Summary: The Kingdom of God is here. Jesus tells us that the day of God's vindication will come. That is a reality. The real question is will we be Noah and Lot Ready? Will Jesus find faithfulness on the earth when that day comes?
Title: Being Noah and Lot Ready
Proposition: The Kingdom of God is here, God's vindication will come - the question is will we be Noah and Lot Ready? Will Jesus find faithfulness when He returns?
Grace and peace from God our Father and from His Son Jesus Christ who came to take away the sin of the world.
Our passage this morning is one that over time has become very easy to misunderstand and even misapply. At first glance it may appear that it is referring to the subject of prayer in general. It would be easy to read this particular passage and conclude that Jesus is teaching us that in order to be successful in our prayers we need to emulate this nagging widow. We need to possess the same characteristics of persistence and perseverance.
It would be easy to read this passage and conclude that all we need to do is double down. All we have to do is to continue to nag God and eventually we will wear Him down. But is that what Luke is really saying in this passage? After all, isn't our God the direct opposite of this boorish and self-centered judge? Hasn't it always been Luke's contention and Jesus' teaching that our God is loving, kind and desires to give the best to His Children? There is something else going on here. Let's look once again at our passage this morning and allow the Holy Spirit to illuminate us.
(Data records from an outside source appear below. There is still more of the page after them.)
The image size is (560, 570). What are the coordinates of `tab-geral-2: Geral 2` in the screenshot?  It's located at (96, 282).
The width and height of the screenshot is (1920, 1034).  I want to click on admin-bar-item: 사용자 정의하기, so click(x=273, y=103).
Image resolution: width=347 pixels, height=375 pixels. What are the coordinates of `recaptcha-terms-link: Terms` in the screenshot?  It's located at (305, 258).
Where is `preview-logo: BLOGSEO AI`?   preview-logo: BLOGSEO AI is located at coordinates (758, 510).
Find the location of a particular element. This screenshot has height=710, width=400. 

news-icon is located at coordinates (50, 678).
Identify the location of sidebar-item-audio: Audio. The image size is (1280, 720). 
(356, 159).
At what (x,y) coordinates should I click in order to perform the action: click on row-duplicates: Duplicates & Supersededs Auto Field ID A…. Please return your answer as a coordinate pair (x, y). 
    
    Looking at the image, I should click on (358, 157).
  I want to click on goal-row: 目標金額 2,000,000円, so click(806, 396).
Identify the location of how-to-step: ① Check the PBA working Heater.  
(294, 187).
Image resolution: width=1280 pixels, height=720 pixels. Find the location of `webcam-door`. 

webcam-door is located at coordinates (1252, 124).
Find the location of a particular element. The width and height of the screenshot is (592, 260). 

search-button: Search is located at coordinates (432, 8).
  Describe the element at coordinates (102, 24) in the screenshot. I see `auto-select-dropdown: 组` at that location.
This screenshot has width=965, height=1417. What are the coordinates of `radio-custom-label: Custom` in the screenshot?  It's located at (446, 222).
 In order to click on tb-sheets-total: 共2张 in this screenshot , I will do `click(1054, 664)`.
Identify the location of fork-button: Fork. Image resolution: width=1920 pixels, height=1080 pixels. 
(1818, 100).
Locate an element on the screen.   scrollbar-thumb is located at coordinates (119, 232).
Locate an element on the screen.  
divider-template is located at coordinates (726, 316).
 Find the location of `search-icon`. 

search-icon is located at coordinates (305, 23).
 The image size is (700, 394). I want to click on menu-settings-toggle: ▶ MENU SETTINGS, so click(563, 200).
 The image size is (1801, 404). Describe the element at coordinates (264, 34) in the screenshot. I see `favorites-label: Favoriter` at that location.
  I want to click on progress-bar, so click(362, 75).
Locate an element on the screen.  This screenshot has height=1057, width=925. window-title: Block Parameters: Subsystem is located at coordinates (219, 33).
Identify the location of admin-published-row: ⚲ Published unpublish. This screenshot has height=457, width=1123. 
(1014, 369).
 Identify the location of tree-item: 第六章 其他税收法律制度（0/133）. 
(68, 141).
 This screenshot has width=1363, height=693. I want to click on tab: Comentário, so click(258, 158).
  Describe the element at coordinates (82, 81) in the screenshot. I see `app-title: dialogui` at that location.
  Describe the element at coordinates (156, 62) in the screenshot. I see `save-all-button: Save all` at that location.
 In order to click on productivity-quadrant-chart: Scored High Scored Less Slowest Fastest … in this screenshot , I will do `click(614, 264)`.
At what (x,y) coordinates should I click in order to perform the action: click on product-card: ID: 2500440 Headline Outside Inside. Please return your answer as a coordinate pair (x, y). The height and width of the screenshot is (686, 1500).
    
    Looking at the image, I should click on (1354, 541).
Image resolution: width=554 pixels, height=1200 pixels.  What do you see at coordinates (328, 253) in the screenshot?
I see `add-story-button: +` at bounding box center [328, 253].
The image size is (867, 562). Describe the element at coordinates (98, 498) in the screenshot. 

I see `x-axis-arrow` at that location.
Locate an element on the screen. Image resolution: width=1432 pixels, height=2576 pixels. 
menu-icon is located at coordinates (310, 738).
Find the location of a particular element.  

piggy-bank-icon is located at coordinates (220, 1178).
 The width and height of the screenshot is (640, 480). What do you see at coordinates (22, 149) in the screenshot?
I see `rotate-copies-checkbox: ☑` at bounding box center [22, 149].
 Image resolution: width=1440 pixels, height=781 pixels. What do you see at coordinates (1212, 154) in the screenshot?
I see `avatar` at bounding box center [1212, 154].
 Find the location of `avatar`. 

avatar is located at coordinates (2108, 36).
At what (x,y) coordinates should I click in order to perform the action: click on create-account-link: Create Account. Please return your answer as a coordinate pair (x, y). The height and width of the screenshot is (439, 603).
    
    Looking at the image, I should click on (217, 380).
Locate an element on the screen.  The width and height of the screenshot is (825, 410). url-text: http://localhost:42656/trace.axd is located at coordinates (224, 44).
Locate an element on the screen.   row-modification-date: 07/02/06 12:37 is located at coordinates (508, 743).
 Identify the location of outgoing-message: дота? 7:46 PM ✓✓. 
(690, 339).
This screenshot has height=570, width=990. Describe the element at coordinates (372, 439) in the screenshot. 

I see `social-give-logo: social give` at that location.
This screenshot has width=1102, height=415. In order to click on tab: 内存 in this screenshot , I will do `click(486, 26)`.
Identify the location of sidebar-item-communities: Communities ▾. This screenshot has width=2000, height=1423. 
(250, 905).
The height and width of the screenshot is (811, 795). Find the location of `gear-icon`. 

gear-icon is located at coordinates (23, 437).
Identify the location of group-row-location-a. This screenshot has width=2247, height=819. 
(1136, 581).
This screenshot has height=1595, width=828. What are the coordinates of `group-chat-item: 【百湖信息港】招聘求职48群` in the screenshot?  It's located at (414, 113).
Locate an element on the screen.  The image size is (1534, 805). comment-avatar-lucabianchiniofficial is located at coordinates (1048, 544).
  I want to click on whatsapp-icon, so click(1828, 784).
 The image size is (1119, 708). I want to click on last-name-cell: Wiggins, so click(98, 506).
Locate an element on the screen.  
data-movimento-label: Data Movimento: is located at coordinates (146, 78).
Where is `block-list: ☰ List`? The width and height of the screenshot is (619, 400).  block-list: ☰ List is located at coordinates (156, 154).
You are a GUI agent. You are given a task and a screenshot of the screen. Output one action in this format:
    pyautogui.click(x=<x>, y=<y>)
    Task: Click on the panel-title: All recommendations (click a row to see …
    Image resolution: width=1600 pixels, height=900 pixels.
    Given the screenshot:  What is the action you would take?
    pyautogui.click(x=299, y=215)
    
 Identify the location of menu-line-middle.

We see that our passage is the ending part of a conversation that started back in Luke 17:20 when the Pharisees asked Jesus about the coming of the Kingdom of God. They wanted to know when God would finally vindicate His Chosen People. They wanted to know when God would come and set everything right. They wanted to know when those who had been oppressing and persecuting God's People would finally get their just due. They wanted to know when God's people would once again be set free. The Temple was almost completed and now they believed it was time for the nation to be reestablished.
The disciples had been taught by Jesus to pray, "YOUR WILL BE DONE ON EARTH AS IT IS DONE IN HEAVEN." Both the Pharisees and the disciples were wondering when God's will would come to reality. When would everyone who had chosen God be vindicated over those who were living lives of sin? When would God step in and take over?
In Luke 17:22 - 37 Jesus answers their questions. He tells them that the coming days of the Son of Man will be much like the times of Noah and Lot. If you remember God's judgment/God's vindication came swift and sure. People who should have been ready were caught completely off guard. They had rejected God's warnings and sadly thought that nothing bad was ever going to happen as they continued to live in sin and rebellion. However, as we know that was not the case. In the future Jesus warns that once again one will be taken and the other left when the days of the Son of Man come.
Jesus then shares the Parable that is a part of our reading this morning. Jesus uses it to reinforce the reality that God will vindicate His People. The Pharisees along with the disciples can rest assure that one day God will make all things right. They can rest assured that the day is coming when just like in the days of Noah and Lot the righteous will be vindicated and the unrighteous will fall under God's judgment.
This has been a constant theme running through Luke's Gospel. Go back and listen again to the words of Mary's song and Zachariah's song . Both songs are full of words praying for the day of God's vindication. Both speak of a time when things will be made right. Both speak of a time when God will vindicate the poor, the powerless and the oppressed of the world. Both speak of a time when the lowly are raised and the arrogant and proud are brought low.
Mary, Zachariah, the Pharisees and the disciples were all looking forward to a day of eschatological reversal. All were looking for a time when the 1 % while be forced to change places with the disenfranchised, the oppressed and the marginalized. They were looking forward to the Day in which they believed that God would put them into positions of authority while at the same time bring justice to those all around them.
It is in that context that we must read this passage. This therefore is not a passage about prayer in general. It is about a pray seeking for God to bring about vindication and judgment. It is about God setting the tables right because evil men were in power and were persecuting the people of God. It is about when will God answer our prayers for vindication.